Lucky us that it was Dava Sobel

It's wonderful when just the right writer takes on a subject of particular interest to me. Dava Sobel, in her lean, crisp, yet penetrating style, captures the history of the development of that critical instrument -- the chronograph for mariners. How many ships, how many lives were saved by this one achievement? Dava told the story just right, in my opinion.Not surprisingly, John Harrison learned that there was political finagling to contend with back then, as there is now. So his prize for solving the problem of keeping accurate time on ships wasn't as forthcoming as it should have been.Fans of O'Brian's Aubrey/Maturin series will love "Longitude", and rejoice that the invention came along before Aubrey and Maturin's voyages. Those two encountered enough slings and arrows without having to wonder where in the world they were.That old saw that claims "You can't tell a book . . ." is off the mark in this case.
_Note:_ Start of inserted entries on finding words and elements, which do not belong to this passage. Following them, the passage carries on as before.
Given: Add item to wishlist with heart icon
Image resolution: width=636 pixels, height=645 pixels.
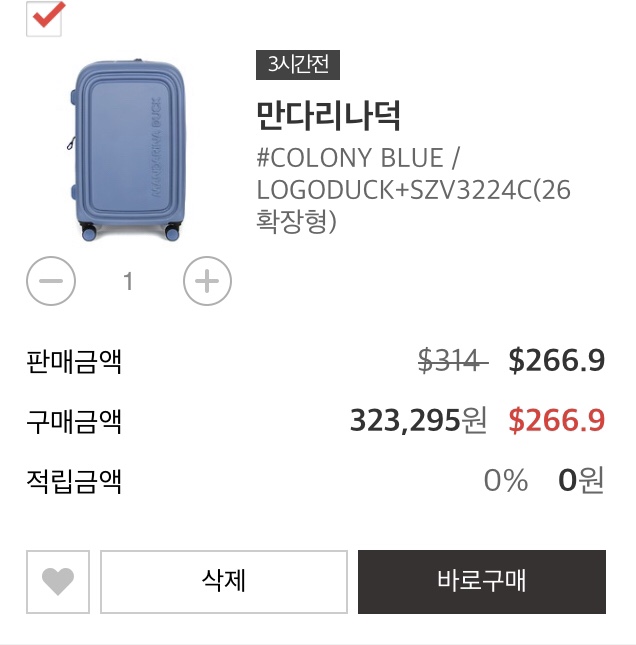Looking at the screenshot, I should coord(58,582).
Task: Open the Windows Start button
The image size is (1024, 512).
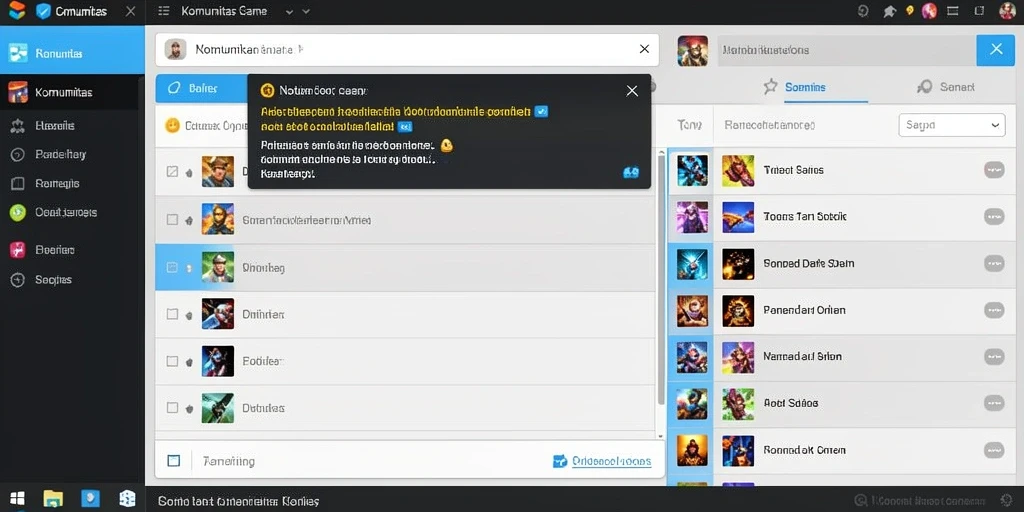Action: pyautogui.click(x=18, y=499)
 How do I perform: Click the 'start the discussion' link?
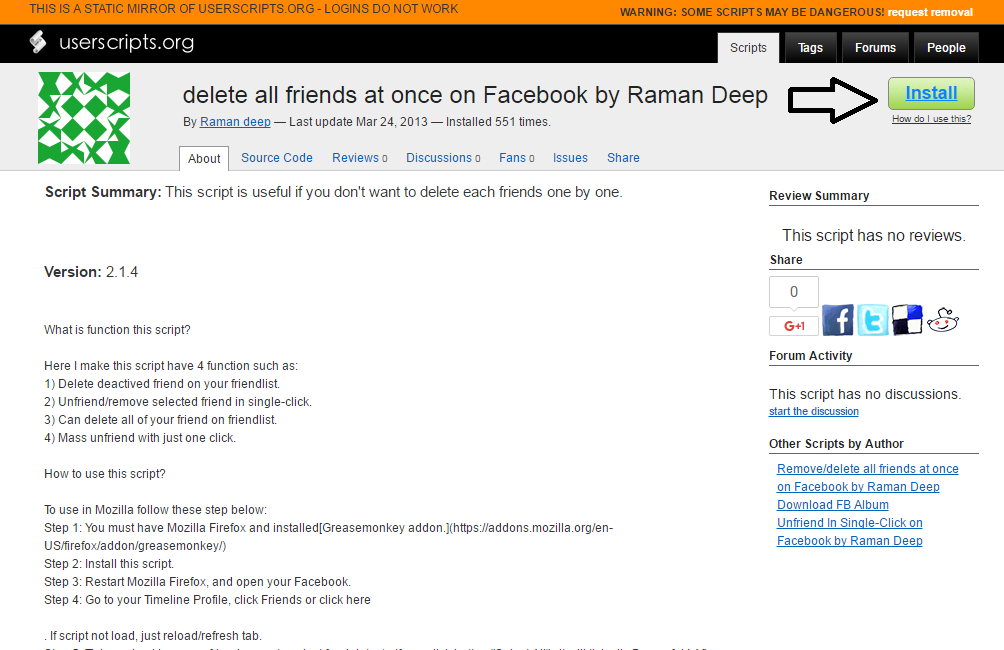(x=813, y=412)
The designer of the jacket of Sobel's treasure was smack dab in harmony with the book.

Came Back to This One

I had not read this book before, but the spate of great popular science writing and the success of books like Sobel's Galileo's Daughters, Johnson and Coates' Nabokov's Blues, and John Glenns memoirs especially as they recounted his pioneering space exploration brought me back to this book. Much like Glenn's book, its amazing you can take something as simple as figuring out how to draw a line on a map, or man's desire to put a man on the moon and end up with such fascinating accounts of man, his dreams, and the lengths he will risk to achieve them. Of course, Sobel is a great story teller and while Glenn's narratives are current enough for us all to "vibe" with them, Sobel has had to recreate a sense of the history and persons who people his book. Some people have liked this book more than Galileo's Daughter but they are really two different kinds of books. Longitude is a great retelling of a carefully researched "niche" in the history of man's quest for technological achievement while Galileo's story (much like Nabokov's) is the retelling a story from different point of view. This has been a great year for popular science writing.